Bu kitabı akademik hayatımın on yıllık birikimi ve kırk yaşın
bereketi olarak görüyorum. Elbette içindeki her türlü nakısa ve hata şahsıma
aittir. İyi niyetle, yapıcı, katkı verici tenkit ve eleştirilere, kurak bir
iklim yaşayan akademik dünyamızda ne kadar ihtiyaç duyduğumu belirtmeme gerek
bile yok. Ümidim, okuyuculardan gelecek ikaz ve ihtarlarla hatalarımı asgariye
indirmektir. Bu derlemeyle eğitim, bilim ve kültür dünyamıza bir miktar katkı
sunabildiysem kendimi bahtiyar addederim.
* * *
Kitabın
bölüm tanzimi ve başlık lejantının şekillenmesinde kafa dengi dostum Aytaç
Yıldız’ın katkıları için kendisine minnettarım. Azınlık ve yabancı okullarıyla
ilgili selis ve fasih Türkçeyle yaptığı tercümelerinden istifade ettiğim Ayşe
Aksu Hanımefendi ve tashihteki emeği için doktora talebem Selim Selimoğlu’na
müteşekkirim. Kitap neşrinin sadece teknik ve ticarî veçhesini değil asıl ilmî,
estetik ve felsefi yönünü yakınsak bir mercek gibi dikkatle takip ederek
Türkiye’de nitelikli yayıncılığın mümtaz simalarından olan, Doğu Batı
dergisinin genel yayın yönetmeni ve yayınevinin kıymetli sahibi Taşkın Takış
Beyefendiye ve mesai arkadaşlarına sonsuz teşekkür ederim. Kendilerini
istemeyerek de olsa kısmen ilgisiz bıraktığım Hatice, Gülbahar ve Tarık Ziyad
ise her türlü teşekkürden fazlasına layıklar.

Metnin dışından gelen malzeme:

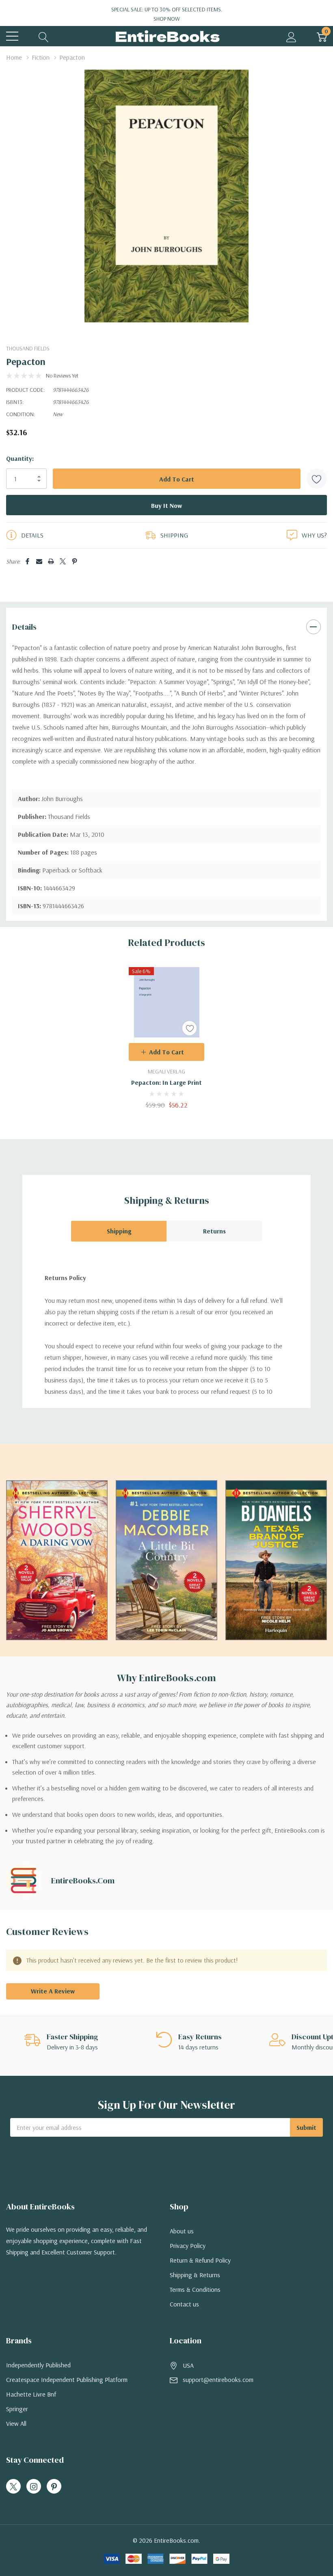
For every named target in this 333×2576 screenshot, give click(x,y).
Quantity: (20, 458)
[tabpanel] (166, 1038)
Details (24, 627)
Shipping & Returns (195, 2275)
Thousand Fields (28, 348)
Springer (17, 2409)
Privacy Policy (187, 2245)
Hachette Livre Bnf (31, 2394)
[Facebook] (27, 561)
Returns (214, 1231)
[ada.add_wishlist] (189, 1028)
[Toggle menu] (12, 36)
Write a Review (53, 1991)
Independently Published (38, 2365)
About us (182, 2231)
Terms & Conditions (195, 2289)
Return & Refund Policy (200, 2260)
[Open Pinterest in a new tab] (54, 2487)
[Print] (51, 561)
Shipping (119, 1231)
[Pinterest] (74, 561)
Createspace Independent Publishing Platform (67, 2379)
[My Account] (291, 36)
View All (16, 2423)
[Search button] (44, 36)
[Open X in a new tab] (13, 2487)
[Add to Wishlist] (317, 479)
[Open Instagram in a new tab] (34, 2487)
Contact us (184, 2304)
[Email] (39, 561)
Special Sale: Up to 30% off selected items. (166, 14)
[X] (63, 561)
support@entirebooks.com (218, 2379)
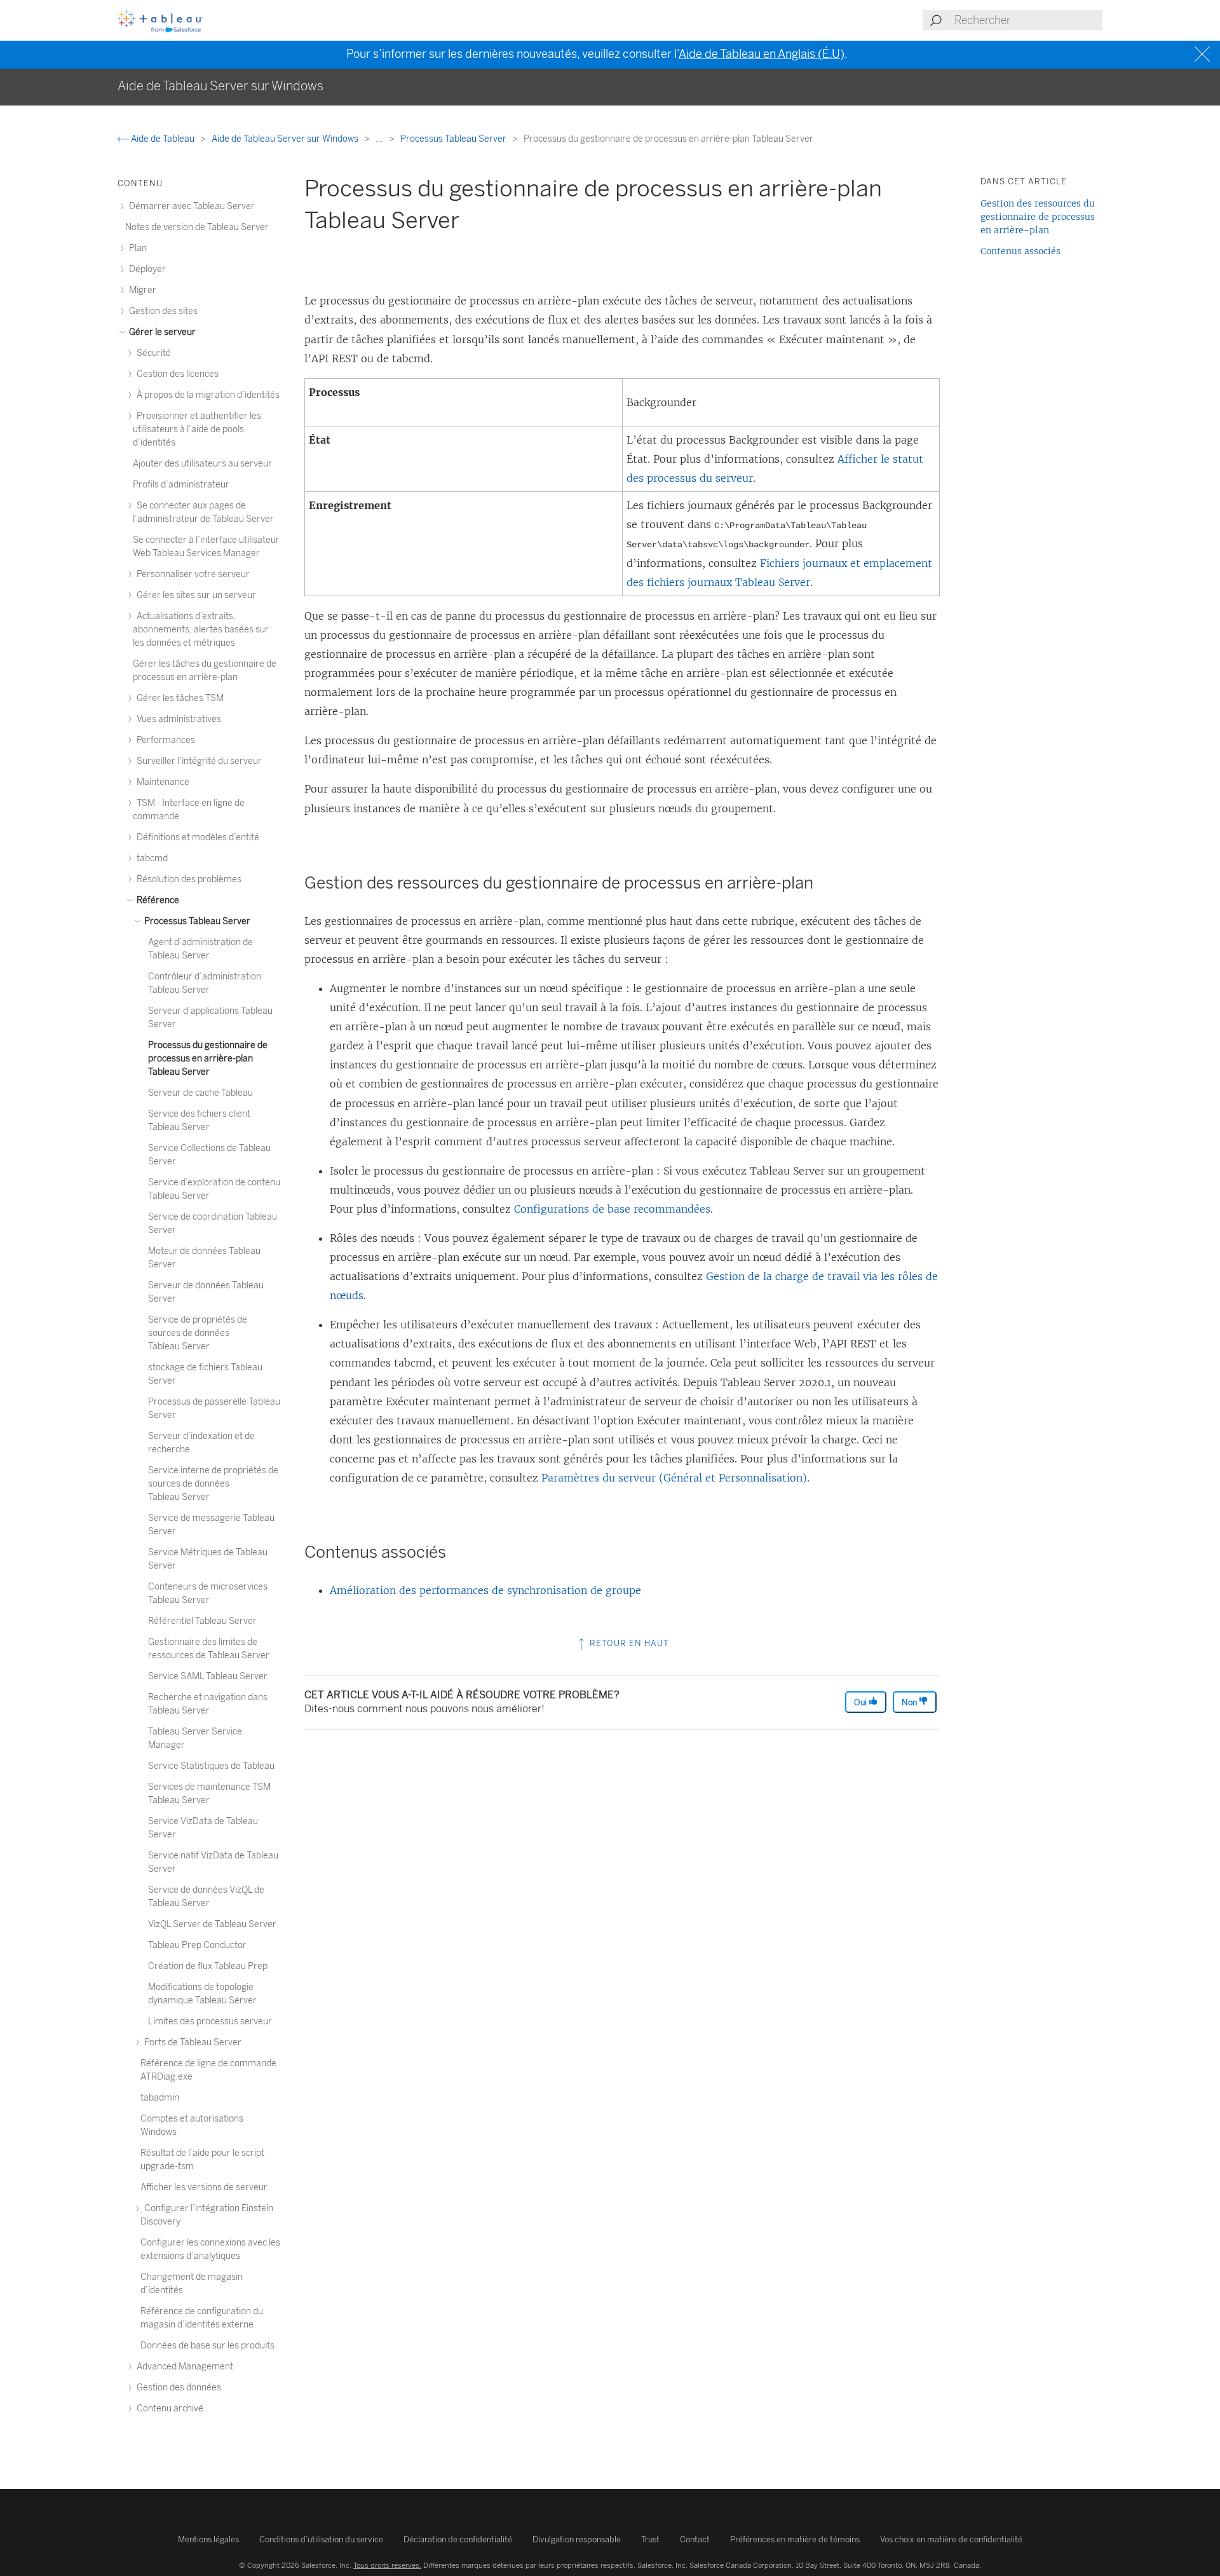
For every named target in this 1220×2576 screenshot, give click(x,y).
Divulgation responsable (576, 2539)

Gayret bizden tevfîk ve muvaffakiyet yalnız O’ndandır.
Akla mağrur olma Eflatun-ı vakt olsan dahi
Bir edîb-i kâmil gördükde tıfl-ı mekteb ol.
Nefî
Mustafa GÜNDÜZ
Davutpaşa/İstanbul
Şubat 2016
Mustafa Gündüz
Ankara Üniversitesi, Eğitim Bilimleri Enstitüsü, EPÖ/ESTT programında yüksek lisans yaptı (2001) ve aynı bölümde doktora derecesi aldı (2005). 2006-2011 arasında Fırat Üniversitesi, Eğitim Fakültesinde görev yaptı. Halen Yıldız Teknik Üniversitesi Eğitim Fakültesi, Eğitim Bilimleri Bölümünde eğitim tarihi profesörüdür. Princeton Üniversitesi Near Eastern Studies bölümünde 2012 Bahar döneminde ‘Departmentel Guest’, 2014-15’te ‘Visiting Fellow’ statüsünde çalışmalar yapmıştır. Temel araştırma alanı, Türk eğitim tarihinin Tanzimat sonrası gelişmeleri olup, dönemin eğitim sorunları ve eğitimcileri üzerine çalışmaktadır. Telif, tercüme ve yayına hazırlama niteliğinde eğitim tarihinin farklı konularını içeren birçok kitap ve makalesi mevcuttur.
Telif Eserleri: II. Meşrutiyet’in Klasik Paradigmaları, Osmanlı Mirası Cumhuriyet’in İnşası; Eğitimci Yönüyle Ahmed Cevdet Paşa; Osmanlı Eğitim Mirası – Klasik ve Modern Dönem Üzerine Makaleler; Komşuluk Kültürü.
Yayına Hazırlananlar: İçtihad’ın İçtihad’ı - Doktor Abdullah Cevdet’ten Seçme Yazılar, Bir Abdülhamid Müdafaanâmesi, 11 Nisan İnkılâbı - 31 Mart Olayı’na Popüler Bir Yorum, Eğitimci Bir Jön Türk Lider - Ahmed Rıza Bey ve Vazife ve Mes’uliyet Eserleri, Mustafa Satı Bey ve Fenn-i Terbiye.